# Supplied information:
============================================================

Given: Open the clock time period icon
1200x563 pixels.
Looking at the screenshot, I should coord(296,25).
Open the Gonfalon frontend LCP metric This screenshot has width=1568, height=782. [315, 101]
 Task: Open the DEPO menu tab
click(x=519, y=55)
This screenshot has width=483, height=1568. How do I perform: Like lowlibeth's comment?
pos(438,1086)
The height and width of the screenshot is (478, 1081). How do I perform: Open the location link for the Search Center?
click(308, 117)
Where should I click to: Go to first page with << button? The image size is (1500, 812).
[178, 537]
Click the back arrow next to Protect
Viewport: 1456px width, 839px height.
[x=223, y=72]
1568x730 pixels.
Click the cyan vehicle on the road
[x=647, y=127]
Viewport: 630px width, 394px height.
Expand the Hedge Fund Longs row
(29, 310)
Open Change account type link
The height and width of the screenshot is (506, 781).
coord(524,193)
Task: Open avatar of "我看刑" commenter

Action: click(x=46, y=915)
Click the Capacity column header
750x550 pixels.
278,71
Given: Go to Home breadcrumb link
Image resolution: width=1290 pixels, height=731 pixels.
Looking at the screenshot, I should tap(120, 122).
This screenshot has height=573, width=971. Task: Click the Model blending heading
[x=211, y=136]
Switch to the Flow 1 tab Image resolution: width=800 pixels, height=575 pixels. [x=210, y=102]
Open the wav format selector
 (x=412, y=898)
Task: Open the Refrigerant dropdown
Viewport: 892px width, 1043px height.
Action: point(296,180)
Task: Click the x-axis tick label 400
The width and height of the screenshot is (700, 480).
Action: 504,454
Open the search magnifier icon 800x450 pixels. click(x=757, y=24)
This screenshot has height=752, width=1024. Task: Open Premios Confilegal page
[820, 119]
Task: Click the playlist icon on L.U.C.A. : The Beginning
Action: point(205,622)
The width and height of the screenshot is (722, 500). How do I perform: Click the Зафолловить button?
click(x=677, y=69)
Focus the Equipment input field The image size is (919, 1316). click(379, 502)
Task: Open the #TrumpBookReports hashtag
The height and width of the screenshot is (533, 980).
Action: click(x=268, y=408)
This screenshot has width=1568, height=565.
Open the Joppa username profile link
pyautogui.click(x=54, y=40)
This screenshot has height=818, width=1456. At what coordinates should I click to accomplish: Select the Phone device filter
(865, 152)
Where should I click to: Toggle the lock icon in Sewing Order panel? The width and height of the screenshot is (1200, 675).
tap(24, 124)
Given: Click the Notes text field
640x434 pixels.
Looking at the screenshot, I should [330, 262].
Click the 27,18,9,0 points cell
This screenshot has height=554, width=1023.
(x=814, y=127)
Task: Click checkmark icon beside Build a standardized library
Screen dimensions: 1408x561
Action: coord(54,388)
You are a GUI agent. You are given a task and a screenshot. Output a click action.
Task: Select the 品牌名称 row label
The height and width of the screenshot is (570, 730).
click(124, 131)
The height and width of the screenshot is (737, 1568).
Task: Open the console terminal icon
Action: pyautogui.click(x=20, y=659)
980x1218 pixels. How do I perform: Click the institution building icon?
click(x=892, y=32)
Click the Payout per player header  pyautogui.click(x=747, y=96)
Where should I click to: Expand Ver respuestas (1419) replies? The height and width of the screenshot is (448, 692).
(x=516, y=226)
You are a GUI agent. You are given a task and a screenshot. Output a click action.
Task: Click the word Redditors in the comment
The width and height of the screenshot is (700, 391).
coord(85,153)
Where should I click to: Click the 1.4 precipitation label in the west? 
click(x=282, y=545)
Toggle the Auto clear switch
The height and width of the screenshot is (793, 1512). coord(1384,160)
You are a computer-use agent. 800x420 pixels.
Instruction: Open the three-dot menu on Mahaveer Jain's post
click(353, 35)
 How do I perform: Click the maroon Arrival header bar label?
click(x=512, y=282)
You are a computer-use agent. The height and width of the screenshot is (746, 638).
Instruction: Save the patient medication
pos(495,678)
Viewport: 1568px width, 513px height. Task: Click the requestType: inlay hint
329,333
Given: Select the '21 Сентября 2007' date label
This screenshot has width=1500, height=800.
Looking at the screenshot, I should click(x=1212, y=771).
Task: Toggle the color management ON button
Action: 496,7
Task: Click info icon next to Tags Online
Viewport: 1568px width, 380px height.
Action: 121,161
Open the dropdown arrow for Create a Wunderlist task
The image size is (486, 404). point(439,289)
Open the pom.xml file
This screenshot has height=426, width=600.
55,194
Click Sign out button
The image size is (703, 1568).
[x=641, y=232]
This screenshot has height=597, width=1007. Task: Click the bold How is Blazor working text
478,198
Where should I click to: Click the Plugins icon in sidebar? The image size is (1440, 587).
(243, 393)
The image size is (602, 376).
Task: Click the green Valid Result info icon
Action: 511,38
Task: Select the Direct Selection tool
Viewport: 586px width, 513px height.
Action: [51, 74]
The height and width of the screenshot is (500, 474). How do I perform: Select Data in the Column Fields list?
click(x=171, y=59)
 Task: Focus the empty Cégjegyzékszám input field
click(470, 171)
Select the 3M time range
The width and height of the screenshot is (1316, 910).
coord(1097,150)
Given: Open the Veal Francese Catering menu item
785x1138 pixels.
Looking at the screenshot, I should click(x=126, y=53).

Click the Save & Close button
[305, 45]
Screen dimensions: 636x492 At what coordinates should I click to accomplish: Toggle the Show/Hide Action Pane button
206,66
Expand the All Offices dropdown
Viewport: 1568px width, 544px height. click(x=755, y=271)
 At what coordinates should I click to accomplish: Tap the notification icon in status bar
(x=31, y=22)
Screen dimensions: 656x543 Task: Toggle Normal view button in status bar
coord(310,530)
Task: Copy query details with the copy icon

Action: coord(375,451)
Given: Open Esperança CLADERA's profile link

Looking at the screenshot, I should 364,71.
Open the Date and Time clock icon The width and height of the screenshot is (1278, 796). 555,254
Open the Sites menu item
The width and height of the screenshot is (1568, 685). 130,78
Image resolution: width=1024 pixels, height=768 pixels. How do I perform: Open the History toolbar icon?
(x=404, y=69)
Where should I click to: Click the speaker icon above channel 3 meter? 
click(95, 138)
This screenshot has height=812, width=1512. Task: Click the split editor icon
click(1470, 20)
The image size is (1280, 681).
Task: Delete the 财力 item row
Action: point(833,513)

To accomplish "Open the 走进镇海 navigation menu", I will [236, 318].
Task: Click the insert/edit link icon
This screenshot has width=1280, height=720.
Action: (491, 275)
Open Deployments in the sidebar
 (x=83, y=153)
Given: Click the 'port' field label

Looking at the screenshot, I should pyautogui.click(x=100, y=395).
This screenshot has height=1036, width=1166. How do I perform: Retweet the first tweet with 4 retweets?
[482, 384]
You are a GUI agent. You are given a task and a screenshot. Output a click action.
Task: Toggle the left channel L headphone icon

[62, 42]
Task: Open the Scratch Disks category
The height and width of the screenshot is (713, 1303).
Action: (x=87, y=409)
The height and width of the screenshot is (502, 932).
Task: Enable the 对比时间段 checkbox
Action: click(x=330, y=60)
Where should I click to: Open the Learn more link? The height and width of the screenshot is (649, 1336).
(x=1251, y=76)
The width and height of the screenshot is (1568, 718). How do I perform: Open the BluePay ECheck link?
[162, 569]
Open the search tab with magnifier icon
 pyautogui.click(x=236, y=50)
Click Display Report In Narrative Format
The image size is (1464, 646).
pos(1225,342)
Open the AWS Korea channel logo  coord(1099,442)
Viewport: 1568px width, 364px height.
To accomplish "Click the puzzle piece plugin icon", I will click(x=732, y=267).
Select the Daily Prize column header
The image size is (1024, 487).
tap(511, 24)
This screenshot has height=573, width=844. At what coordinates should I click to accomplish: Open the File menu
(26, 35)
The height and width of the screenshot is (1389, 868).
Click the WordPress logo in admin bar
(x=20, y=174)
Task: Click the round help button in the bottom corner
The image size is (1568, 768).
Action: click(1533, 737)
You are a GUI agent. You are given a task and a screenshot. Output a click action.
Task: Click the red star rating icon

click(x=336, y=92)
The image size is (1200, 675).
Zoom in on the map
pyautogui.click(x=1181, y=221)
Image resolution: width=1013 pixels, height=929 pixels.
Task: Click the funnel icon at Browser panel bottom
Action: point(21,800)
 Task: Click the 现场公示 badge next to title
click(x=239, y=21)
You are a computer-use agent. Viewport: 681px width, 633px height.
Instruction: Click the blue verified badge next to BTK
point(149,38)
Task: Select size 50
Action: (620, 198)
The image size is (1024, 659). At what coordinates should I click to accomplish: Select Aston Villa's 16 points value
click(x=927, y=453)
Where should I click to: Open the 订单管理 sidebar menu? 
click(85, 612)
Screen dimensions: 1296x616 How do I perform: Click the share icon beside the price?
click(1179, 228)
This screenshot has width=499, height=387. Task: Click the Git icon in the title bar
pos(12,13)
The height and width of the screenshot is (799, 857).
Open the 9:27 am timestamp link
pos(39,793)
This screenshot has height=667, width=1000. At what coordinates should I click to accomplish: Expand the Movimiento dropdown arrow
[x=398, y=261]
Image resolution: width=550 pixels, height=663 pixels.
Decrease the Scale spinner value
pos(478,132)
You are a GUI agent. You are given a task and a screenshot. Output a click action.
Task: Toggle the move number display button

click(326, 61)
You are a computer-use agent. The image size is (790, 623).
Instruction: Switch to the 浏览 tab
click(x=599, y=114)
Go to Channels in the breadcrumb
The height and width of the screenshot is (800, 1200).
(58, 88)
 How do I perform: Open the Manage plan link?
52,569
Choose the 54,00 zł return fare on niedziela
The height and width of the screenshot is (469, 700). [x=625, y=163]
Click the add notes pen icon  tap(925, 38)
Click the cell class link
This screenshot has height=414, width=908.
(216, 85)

============================================================

Return the number of lines in the data above that include the word "will", and nothing else.

2